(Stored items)
================================

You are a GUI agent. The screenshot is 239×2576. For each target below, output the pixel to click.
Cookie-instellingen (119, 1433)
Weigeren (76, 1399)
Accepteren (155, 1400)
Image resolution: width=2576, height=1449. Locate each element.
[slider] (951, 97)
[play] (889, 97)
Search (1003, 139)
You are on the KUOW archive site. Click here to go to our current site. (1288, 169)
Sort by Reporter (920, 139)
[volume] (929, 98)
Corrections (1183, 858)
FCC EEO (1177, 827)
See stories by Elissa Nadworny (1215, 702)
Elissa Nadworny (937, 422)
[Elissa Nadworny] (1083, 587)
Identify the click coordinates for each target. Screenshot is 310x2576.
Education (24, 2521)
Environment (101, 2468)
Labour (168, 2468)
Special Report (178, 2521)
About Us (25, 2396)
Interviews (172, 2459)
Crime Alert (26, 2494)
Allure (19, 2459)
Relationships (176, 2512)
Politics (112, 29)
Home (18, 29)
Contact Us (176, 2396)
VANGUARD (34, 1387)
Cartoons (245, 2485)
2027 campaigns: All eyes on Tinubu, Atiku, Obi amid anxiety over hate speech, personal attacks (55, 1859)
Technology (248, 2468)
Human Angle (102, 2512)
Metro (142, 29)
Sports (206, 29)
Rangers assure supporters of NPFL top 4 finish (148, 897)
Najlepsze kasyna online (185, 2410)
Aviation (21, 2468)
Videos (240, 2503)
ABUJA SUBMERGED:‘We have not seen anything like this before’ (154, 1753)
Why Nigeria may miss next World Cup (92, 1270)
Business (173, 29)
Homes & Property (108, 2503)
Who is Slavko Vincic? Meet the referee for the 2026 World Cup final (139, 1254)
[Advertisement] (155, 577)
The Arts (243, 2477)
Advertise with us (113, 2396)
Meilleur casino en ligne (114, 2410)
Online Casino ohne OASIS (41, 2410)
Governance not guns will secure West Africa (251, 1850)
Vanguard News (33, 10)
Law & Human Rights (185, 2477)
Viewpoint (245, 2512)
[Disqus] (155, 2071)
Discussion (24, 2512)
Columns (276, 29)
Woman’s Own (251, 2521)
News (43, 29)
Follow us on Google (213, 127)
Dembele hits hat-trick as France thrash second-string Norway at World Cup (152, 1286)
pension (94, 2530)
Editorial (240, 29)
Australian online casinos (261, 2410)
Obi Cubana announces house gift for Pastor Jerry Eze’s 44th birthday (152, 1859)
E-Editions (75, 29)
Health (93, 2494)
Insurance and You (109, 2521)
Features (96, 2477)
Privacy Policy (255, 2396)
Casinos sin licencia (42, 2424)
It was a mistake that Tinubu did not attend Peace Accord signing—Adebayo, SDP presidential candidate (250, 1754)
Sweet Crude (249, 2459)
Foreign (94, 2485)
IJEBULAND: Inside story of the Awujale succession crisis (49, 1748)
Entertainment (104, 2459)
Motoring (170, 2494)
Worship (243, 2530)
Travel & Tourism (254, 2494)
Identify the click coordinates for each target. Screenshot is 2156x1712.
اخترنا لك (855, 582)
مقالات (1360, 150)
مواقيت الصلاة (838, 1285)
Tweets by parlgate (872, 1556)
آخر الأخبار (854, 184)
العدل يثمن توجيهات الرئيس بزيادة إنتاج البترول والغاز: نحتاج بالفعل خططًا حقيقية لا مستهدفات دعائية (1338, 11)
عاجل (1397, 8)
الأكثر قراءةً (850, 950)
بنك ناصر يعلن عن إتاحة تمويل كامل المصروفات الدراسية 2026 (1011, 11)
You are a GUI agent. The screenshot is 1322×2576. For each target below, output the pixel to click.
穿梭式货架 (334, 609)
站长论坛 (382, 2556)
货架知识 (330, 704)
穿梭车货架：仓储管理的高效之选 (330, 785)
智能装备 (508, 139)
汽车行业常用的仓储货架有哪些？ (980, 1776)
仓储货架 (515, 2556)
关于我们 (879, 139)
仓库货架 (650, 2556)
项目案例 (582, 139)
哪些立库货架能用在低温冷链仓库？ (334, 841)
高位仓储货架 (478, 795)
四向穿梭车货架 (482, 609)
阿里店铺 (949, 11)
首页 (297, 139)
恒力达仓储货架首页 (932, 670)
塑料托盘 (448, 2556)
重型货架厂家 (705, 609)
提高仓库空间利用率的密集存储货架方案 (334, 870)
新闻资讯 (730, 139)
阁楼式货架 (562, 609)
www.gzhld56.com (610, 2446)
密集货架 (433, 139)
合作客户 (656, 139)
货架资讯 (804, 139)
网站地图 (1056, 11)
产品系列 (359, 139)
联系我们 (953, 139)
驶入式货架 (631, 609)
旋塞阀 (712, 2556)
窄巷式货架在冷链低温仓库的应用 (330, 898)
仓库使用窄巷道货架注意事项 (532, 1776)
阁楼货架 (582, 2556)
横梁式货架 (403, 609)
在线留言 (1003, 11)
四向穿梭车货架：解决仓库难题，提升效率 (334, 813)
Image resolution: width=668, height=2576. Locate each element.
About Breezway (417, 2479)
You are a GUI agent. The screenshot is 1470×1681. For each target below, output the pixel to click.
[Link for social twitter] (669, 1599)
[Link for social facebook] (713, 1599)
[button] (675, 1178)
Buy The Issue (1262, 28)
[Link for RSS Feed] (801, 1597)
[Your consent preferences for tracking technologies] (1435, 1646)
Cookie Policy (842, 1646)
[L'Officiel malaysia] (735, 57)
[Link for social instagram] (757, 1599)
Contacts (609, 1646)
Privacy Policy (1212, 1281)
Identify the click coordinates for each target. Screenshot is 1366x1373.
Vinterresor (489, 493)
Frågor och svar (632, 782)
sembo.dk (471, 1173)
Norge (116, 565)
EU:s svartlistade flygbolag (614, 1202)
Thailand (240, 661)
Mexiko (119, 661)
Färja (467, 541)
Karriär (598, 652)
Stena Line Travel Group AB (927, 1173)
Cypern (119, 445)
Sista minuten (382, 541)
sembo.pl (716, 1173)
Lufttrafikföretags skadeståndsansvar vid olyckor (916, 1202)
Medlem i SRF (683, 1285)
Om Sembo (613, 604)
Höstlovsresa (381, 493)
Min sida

================================

§ **INSTRUCTIONS FOR THE TASK**
Each record above should be returned exactly as written.

§ **EXERCISE RESULT**
You are a GUI agent. The screenshot is 239×2576. For each target below, output the pixel to click.
Cookie-instellingen (119, 1433)
Weigeren (76, 1399)
Accepteren (155, 1400)
Image resolution: width=2576, height=1449. Locate each element.
[slider] (951, 97)
[play] (889, 97)
Search (1003, 139)
You are on the KUOW archive site. Click here to go to our current site. (1288, 169)
Sort by Reporter (920, 139)
[volume] (929, 98)
Corrections (1183, 858)
FCC EEO (1177, 827)
See stories by Elissa Nadworny (1215, 702)
Elissa Nadworny (937, 422)
[Elissa Nadworny] (1083, 587)
Identify the click coordinates for each target. Screenshot is 310x2576.
Education (24, 2521)
Environment (101, 2468)
Labour (168, 2468)
Special Report (178, 2521)
About Us (25, 2396)
Interviews (172, 2459)
Crime Alert (26, 2494)
Allure (19, 2459)
Relationships (176, 2512)
Politics (112, 29)
Home (18, 29)
Contact Us (176, 2396)
VANGUARD (34, 1387)
Cartoons (245, 2485)
2027 campaigns: All eyes on Tinubu, Atiku, Obi amid anxiety over hate speech, personal attacks (55, 1859)
Technology (248, 2468)
Human Angle (102, 2512)
Metro (142, 29)
Sports (206, 29)
Rangers assure supporters of NPFL top 4 finish (148, 897)
Najlepsze kasyna online (185, 2410)
Aviation (21, 2468)
Videos (240, 2503)
ABUJA SUBMERGED:‘We have not seen anything like this before’ (154, 1753)
Why Nigeria may miss next World Cup (92, 1270)
Business (173, 29)
Homes & Property (108, 2503)
Who is Slavko Vincic? Meet the referee for the 2026 World Cup final (139, 1254)
[Advertisement] (155, 577)
The Arts (243, 2477)
Advertise with us (113, 2396)
Meilleur casino en ligne (114, 2410)
Online Casino ohne OASIS (41, 2410)
Governance not guns will secure West Africa (251, 1850)
Vanguard News (33, 10)
Law & Human Rights (185, 2477)
Viewpoint (245, 2512)
[Disqus] (155, 2071)
Discussion (24, 2512)
Columns (276, 29)
Woman’s Own (251, 2521)
News (43, 29)
Follow us on Google (213, 127)
Dembele hits hat-trick as France thrash second-string Norway at World Cup (152, 1286)
pension (94, 2530)
Editorial (240, 29)
Australian online casinos (261, 2410)
Obi Cubana announces house gift for Pastor Jerry Eze’s 44th birthday (152, 1859)
E-Editions (75, 29)
Health (93, 2494)
Insurance and You (109, 2521)
Features (96, 2477)
Privacy Policy (255, 2396)
Casinos sin licencia (42, 2424)
It was a mistake that Tinubu did not attend Peace Accord signing—Adebayo, SDP presidential candidate (250, 1754)
Sweet Crude (249, 2459)
Foreign (94, 2485)
IJEBULAND: Inside story of the Awujale succession crisis (49, 1748)
Entertainment (104, 2459)
Motoring (170, 2494)
Worship (243, 2530)
Travel & Tourism (254, 2494)
Identify the click coordinates for each target. Screenshot is 2156x1712.
اخترنا لك (855, 582)
مقالات (1360, 150)
مواقيت الصلاة (838, 1285)
Tweets by parlgate (872, 1556)
آخر الأخبار (854, 184)
العدل يثمن توجيهات الرئيس بزيادة إنتاج البترول والغاز: نحتاج بالفعل خططًا حقيقية لا مستهدفات دعائية (1338, 11)
عاجل (1397, 8)
الأكثر قراءةً (850, 950)
بنك ناصر يعلن عن إتاحة تمويل كامل المصروفات الدراسية 2026 (1011, 11)
You are a GUI agent. The screenshot is 1322×2576. For each target below, output the pixel to click.
穿梭式货架 (334, 609)
站长论坛 (382, 2556)
货架知识 (330, 704)
穿梭车货架：仓储管理的高效之选 (330, 785)
智能装备 (508, 139)
汽车行业常用的仓储货架有哪些？ (980, 1776)
仓储货架 (515, 2556)
关于我们 (879, 139)
仓库货架 (650, 2556)
项目案例 (582, 139)
哪些立库货架能用在低温冷链仓库？ (334, 841)
高位仓储货架 (478, 795)
四向穿梭车货架 (482, 609)
阿里店铺 (949, 11)
首页 (297, 139)
恒力达仓储货架首页 (932, 670)
塑料托盘 (448, 2556)
重型货架厂家 (705, 609)
提高仓库空间利用率的密集存储货架方案 (334, 870)
新闻资讯 (730, 139)
阁楼式货架 (562, 609)
www.gzhld56.com (610, 2446)
密集货架 (433, 139)
合作客户 (656, 139)
货架资讯 (804, 139)
网站地图 (1056, 11)
产品系列 (359, 139)
联系我们 (953, 139)
驶入式货架 (631, 609)
旋塞阀 (712, 2556)
窄巷式货架在冷链低温仓库的应用 (330, 898)
仓库使用窄巷道货架注意事项 (532, 1776)
阁楼货架 (582, 2556)
横梁式货架 (403, 609)
在线留言 (1003, 11)
四向穿梭车货架：解决仓库难题，提升效率 (334, 813)
Image resolution: width=668, height=2576. Locate each element.
About Breezway (417, 2479)
You are a GUI agent. The screenshot is 1470×1681. For each target below, output the pixel to click.
[Link for social twitter] (669, 1599)
[Link for social facebook] (713, 1599)
[button] (675, 1178)
Buy The Issue (1262, 28)
[Link for RSS Feed] (801, 1597)
[Your consent preferences for tracking technologies] (1435, 1646)
Cookie Policy (842, 1646)
[L'Officiel malaysia] (735, 57)
[Link for social instagram] (757, 1599)
Contacts (609, 1646)
Privacy Policy (1212, 1281)
Identify the click coordinates for each target. Screenshot is 1366x1373.
Vinterresor (489, 493)
Frågor och svar (632, 782)
sembo.dk (471, 1173)
Norge (116, 565)
EU:s svartlistade flygbolag (614, 1202)
Thailand (240, 661)
Mexiko (119, 661)
Färja (467, 541)
Karriär (598, 652)
Stena Line Travel Group AB (927, 1173)
Cypern (119, 445)
Sista minuten (382, 541)
sembo.pl (716, 1173)
Lufttrafikföretags skadeståndsansvar vid olyckor (916, 1202)
Medlem i SRF (683, 1285)
Om Sembo (613, 604)
Höstlovsresa (381, 493)
Min sida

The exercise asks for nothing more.